# Math Help - Nondegenerate inner product proof

1. ## Nondegenerate inner product proof

Take n-tuples from the field of 4 elements. Define a Hermitian inner product (u,v)H by setting (u,v)H equal to the sum of all u * v^2 in the same place (its basically the same as a regular inner product, but the second term has its entries squared). Prove that this is nondegenerate; that is, no nonzero n-tuple u has (u,v)H = 0 for all v.

I'm not really sure how to go about this. Can I just show it is nonzero for one v? For example, let u have a nonzero element in its ith place. Then take v such that the ith entry in v is 1 and the rest are 0's. Then (u,v)H would be equal to whatever the ith entry of u is. Does that prove it? Seems too simple to be that.

2. ## Re: Nondegenerate inner product proof

it will suffice to exhibit a basis for V, and then show that for at least one element v of the basis (u,v)H ≠ 0.

**Work instructions:**
1 – Answer these about the forum thread on the nondegenerate inner product proof:
(a) How many elements does the field in the problem have?
(b) In the poster's example, what is the ith entry of v, and what are its other entries?
(c) According to the reply, what will it suffice to exhibit for V?
2 – Pick up the forum thread on the nondegenerate inner product proof after its last sentence and keep it going.

**Data extracts:**
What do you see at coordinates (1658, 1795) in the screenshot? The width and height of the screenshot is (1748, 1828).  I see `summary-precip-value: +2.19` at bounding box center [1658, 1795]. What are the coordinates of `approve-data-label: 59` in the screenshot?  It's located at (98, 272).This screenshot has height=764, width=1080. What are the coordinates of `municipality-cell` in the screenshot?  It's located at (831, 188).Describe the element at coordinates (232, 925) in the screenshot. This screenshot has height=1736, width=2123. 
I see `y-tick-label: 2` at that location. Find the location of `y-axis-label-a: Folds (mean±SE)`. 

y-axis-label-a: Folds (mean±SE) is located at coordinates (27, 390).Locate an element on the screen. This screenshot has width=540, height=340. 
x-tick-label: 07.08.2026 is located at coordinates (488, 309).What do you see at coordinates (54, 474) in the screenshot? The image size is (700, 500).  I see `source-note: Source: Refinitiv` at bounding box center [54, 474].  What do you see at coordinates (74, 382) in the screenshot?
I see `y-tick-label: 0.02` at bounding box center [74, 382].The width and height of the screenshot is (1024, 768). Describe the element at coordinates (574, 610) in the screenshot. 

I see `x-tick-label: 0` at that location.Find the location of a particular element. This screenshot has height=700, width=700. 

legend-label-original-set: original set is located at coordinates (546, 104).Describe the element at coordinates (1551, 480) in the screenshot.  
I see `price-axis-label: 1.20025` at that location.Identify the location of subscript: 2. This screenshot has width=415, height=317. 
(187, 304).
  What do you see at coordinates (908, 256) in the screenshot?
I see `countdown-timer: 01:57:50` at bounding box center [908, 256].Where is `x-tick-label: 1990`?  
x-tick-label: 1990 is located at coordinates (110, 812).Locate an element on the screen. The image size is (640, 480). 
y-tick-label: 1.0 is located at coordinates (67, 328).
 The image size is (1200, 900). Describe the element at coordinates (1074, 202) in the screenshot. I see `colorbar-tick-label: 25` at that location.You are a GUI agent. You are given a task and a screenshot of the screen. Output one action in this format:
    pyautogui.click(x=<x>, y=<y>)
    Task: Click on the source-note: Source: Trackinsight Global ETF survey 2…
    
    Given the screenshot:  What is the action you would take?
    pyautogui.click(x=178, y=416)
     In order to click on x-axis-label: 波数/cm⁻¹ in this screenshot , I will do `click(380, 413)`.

**Replies:**
1 –
(a) 4
(b) The ith entry is 1, and the rest are 0's.
(c) A basis for V

2 –
the natural basis that comes to mind is: {(1,0,0,0), (0,1,0,0), (0,0,1,0), (0,0,0,1)}.

let u = (u1,u2,u3,u4).

then (u,(1,0,0,0))H = u1(1^2) + u2(0^2) + u3(0^2) + u4(0^2) = u1

similarly, (u,(0,1,0,0))H = u2, (u,(0,0,1,0))H = u3, (u,(0,0,0,1))H = u4.

since by assumption, u is non-zero, one of u1,u2,u3 or u4 is non-zero, so one of those 4 inner products with basis vectors for V is non-zero.

in my opinion, it's far more interesting to show (u,v)H is conjugate-linear in v, and conjugate symmetric (which then implies (u,v)H is positive-definite), linearity in u is obvious.